¿Cuáles son los límites del marketing?
¿Cuál son los límites del marketing en su papel de lograr victorias a través de sus acciones? Es complejo para los responsables de marketing definir un límite común de los efectos del esfuerzo de marketing en el target cuando el producto puede ser nocivo, pero tampoco es que sea muy fácil para aquellos que crean mercados dado lo innovador del producto o servicio. En campos como la política, distintos casos demuestran el poderoso efecto del marketing para ganar campañas sin importar las características del candidato para después salir afectada la imagen del marketing ante el ciudadano. En deportes como el futbol, siempre hay discusiones alzadas de tonos entre fanáticos porque se suele premiar al deportista de mejor marketing. Los casos son varios, y en la era de la interconectividad abundan, en la mayoría de ellos la imagen del marketing no sale bien librada.
Para algunos casos, el marketing se ha vuelto para los públicos como esa parte mala de las organizaciones que no se quiere realizar pero que se necesita hacer porque de lo contrario no se sobrevive. Los mercadólogos y demás profesionales que laboran en marketing son conscientes que un solo paso en falso puede destruir la marca y acabar con parte de la carrera profesional de quien orquestó ese paso en falso. No hay reglas o procedimientos que rijan la estrategia creativa en el marketing.
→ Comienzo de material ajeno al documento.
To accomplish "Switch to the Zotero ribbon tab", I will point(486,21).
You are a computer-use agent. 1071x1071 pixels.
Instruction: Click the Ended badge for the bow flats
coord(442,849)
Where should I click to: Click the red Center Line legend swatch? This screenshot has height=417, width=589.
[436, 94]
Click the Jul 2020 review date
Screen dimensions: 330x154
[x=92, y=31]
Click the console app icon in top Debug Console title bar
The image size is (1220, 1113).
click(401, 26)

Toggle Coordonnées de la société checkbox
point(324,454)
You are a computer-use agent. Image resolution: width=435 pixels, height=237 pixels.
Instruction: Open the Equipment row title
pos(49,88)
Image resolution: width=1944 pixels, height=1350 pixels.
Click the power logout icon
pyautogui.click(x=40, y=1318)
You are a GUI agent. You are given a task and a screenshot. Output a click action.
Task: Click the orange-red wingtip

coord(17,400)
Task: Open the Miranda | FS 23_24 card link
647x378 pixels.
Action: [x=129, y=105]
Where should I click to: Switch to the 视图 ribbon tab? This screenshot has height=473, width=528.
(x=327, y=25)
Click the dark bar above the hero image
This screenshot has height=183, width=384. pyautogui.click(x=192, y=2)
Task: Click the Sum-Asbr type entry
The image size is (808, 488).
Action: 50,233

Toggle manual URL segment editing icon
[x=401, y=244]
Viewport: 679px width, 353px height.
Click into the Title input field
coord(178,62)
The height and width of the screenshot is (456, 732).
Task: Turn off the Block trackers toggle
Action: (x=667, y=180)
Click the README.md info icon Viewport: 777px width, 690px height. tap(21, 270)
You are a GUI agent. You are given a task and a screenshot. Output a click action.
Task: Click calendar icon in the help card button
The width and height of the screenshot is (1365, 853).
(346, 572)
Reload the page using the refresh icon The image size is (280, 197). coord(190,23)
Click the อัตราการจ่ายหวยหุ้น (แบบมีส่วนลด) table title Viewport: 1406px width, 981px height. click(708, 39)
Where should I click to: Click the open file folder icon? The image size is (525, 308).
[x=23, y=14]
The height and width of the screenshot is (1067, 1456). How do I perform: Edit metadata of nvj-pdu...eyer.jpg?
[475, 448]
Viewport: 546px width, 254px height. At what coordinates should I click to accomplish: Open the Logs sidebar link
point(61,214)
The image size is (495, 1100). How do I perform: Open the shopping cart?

Ella puede estar pensada para hacer el bien, pero las situaciones incontrolables del mercado puede que genere una reacción contraria a ese pensamiento. Ningún profesional que labora en marketing deseará destruir una marca, pero no todos pueden tener la habilidad de futurólogos para predecir los resultados de la estrategia, para acertar en lo políticamente correcto en marketing.
Una frase que nos puede generar dos imaginarios: que se está hablando de marketing político y sobre lo que se debe y no se debe hacer para no faltarle a los electores, o que se está hablando sobre la importancia que tiene que las marcas se relacionen con la política. Lo cierto es que los dos escenarios se pueden relacionar, pero no necesariamente encierran a completitud lo políticamente correcto en marketing.
Lo políticamente correcto en marketing se relaciona con la esencia de lo que permite construir esa cultura, buenas costumbres y concepto de ética: el lenguaje. El contexto social global cada vez ejerce una mayor presión sobre el uso correcto del lenguaje de tal manera que no se afecte a los grupos que sean diferentes. El lenguaje políticamente correcto es de inclusión de todos los diferentes, hecho que causa en ocasiones confusiones entre las personas cuando se expresan ante un público, y viene causando limitantes al marketing el cual usa las palabras como la base de todas sus acciones.
La realidad es que el marketing puede hoy cometer mayores salidas en falso que afecten significativamente la marca por un uso políticamente incorrecto de las palabras, que por otra acciones del esfuerzo de marketing, esto obliga a los mercadólogos y profesionales afines a ser conocedores expertos del acontecer en las condiciones de macro entorno social y legal de los mercados, no basta pretender hablarle correctamente a quienes pertenecen a tu nicho, cuando el juego de palabras puede atentar contra grupos de presión capaces de destruir tu marca; lastimosamente, el límite no lo coloca la organización que hace marketing, se escapa de los alcances de la empresa cuando en casos de lo políticamente correcto es la sociedad donde se comercializa la que pone las reglas.
En el siglo XX el nivel de importancia que las empresas dedicarían a usar las palabras correctas que incluían a toda la población quizá estaba más regido por las palabras afines a la mayoría, pero en el siglo XXI la situación es a otro precio. Los “Baby Boomers” y la “Generación X” criaron a las generaciones que hoy representan el mayor reto para quienes hacen marketing, y esa crianza incluyó en el paquete de información, una mayor simpatía hacia el respeto y la tolerancia del diferente. Lastimosamente para las empresas, es la sociedad misma la que le está poniendo los límites.